From ok@atlas.otago.ac.nz  Mon May 15 04:46:07 2000
Received: from atlas.otago.ac.nz (atlas.otago.ac.nz [139.80.32.250])
	by swi.psy.uva.nl (8.9.3/8.9.3) with ESMTP id EAA17935
	for <prolog@swi.psy.uva.nl>; Mon, 15 May 2000 04:46:05 +0200 (MET DST)
Received: (from ok@localhost)
	by atlas.otago.ac.nz (8.9.3/8.9.3) id OAA08987;
	Mon, 15 May 2000 14:46:15 +1200 (NZST)
Date: Mon, 15 May 2000 14:46:15 +1200 (NZST)
From: "Richard A. O'Keefe" <ok@atlas.otago.ac.nz>
Message-Id: <200005150246.OAA08987@atlas.otago.ac.nz>
To: jsevaj@corp.phone.com, prolog@swi.psy.uva.nl
Subject: Re:  Variable implementation

	I'm currently writing a (pseudo-)prolog interpreter. (It is a personal, =
	non-commercial project). I was wondering if anyone knows any good =
	resources on the internet or books on this subject.
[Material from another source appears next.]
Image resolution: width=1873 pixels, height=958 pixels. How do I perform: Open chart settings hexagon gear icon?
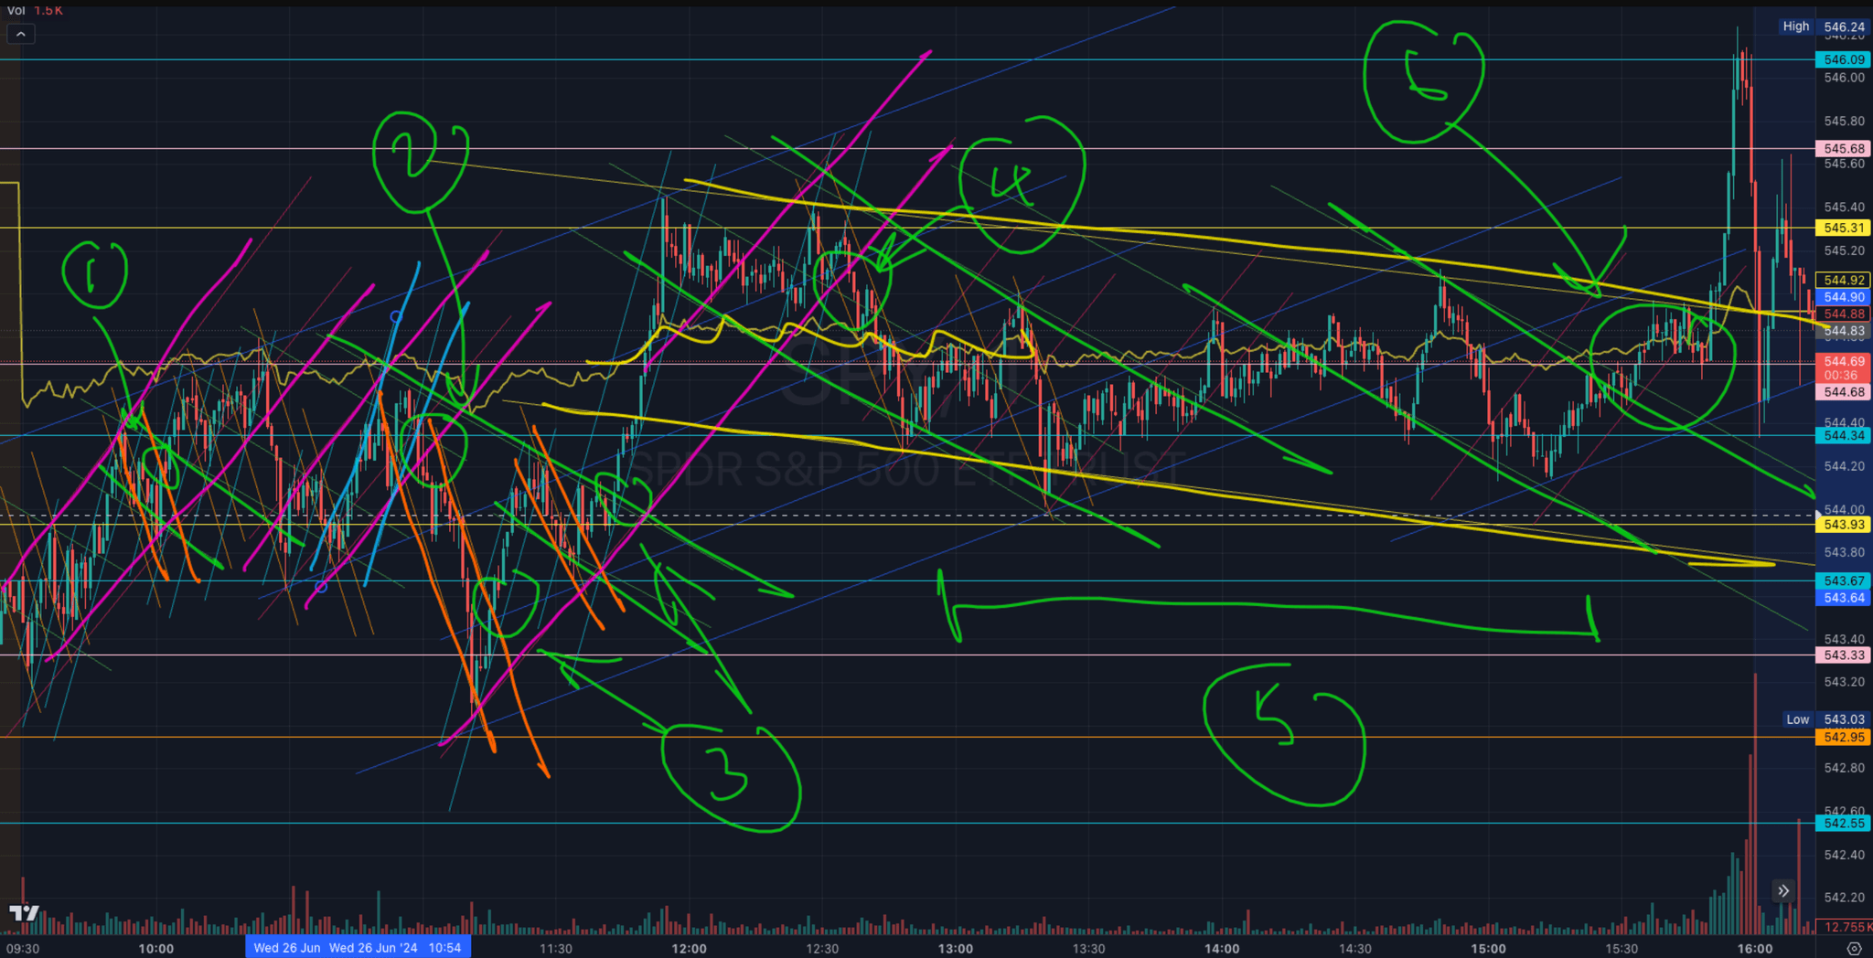(1854, 949)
I particularly =
	interested in information related to variable implementation, how to =
	distinguish bound and unbound variables and how the binding actually is =
	performed.=20

Hassan Ait-Kaci's book on the WAM (MIT Press, I _think_) describes this
in some detail.  The WAM representation for data structures goes roughly
like this

	(bits << 2) + CONST_TAG		a constant
					another bit distinguishes (small)
					integers from atom numbers, which
					are indices into an expanding table;
					8 bits at the top of atoms are
					reserved for arity (0 in this case).
	(pointer)   + VAR_TAG		if the pointer points to the same
					cell, an unbound variable;
					if the pointer points to another
					cell, a variable that was bound
					to another variable
	(pointer)   + PAIR_TAG		represents [H|T]; the pointer
					points to the first word of a
					two-word block (which holds H;
					T is in the second word)
	(pointer)   + STRUCT_TAG	represents either a compound
					term f(T1,...,Tn) or a "boxed constant"
					For a compound term, the pointer
					points to an array of n+1 words;
					the first is the code for f with
					n in the top bits, the remaining
					ones represent the arguments.
					For a boxed constant, the pointer
					points to a block of words; the
					first is tagged as an integer and
					encodes the size and subtype.
					The remaining words are untagged.

Deep unification goes like this, where r1 and r2 represent registers
(so never point to themselves)

    unify(r1, r2) =
	loop					-- dereference r1
	    exit when tag(r1) /= VAR_TAG	-- stop for non-variable
	    t := r1[0]			
	    exit when t = r1			-- stop for unbound var
	    r1 := t				-- follow the binding
	end loop
	loop
	    exit when tar(r2) /= VAR_TAG
	    t := r2[0]
	    exit when t = r2
	    r2 := t
	end loop

	case (tag(r1), tag(r2)) is
	when (CONST_TAG, CONST_TAG) => if r1 /= r2 then FAIL end if
	when (PAIR_TAG, PAIR_TAG) =>
	    unify(r1[0], r2[0]);
	    unify(r1[1], r2[1]);
	when (STRUCT_TAG, STRUCT_TAG) =>
	    if r1[0] /= r2[0] then FAIL end if
	    if r1[0] represents an atom/arity pair then
	        for i from 1 to arity(r1[0]) loop
		    unify(r1[i], r2[i])
		end loop
	    else
	        for i from 1 to arity(r1[0]) loop
	            if r1[1] /= r2[i] then FAIL
		end loop
	    end if
	when (VAR_TAG, VAR_TAG) =>	-- both unbound
	    if r1 < r2 then
	        bind_and_trail(r2, r1)
	    elsif r1 > r2 then
	        bind_and_trail(r1, r2)
	    end if
	when (VAR_TAG, ?) =>		-- r1 unbound
	    bind_and_trail(r1, r2)
	when (?, VAR_TAG) =>		-- r2 unbound
	    bind_and_trail(r2, r1)
	when others => FAIL
	end case

where
    bind_and_trail(var, value) =
	if var < deterministic limit then
	    *trail++ := var
	end if
	*var := value

I've typed this in a bit of a rush, but that will give you the
idea how *one* kind of Prolog implementation works.  There are
several other ways to implement Prolog, and you should read
Paul Tarau's papers at the BinProlog web site.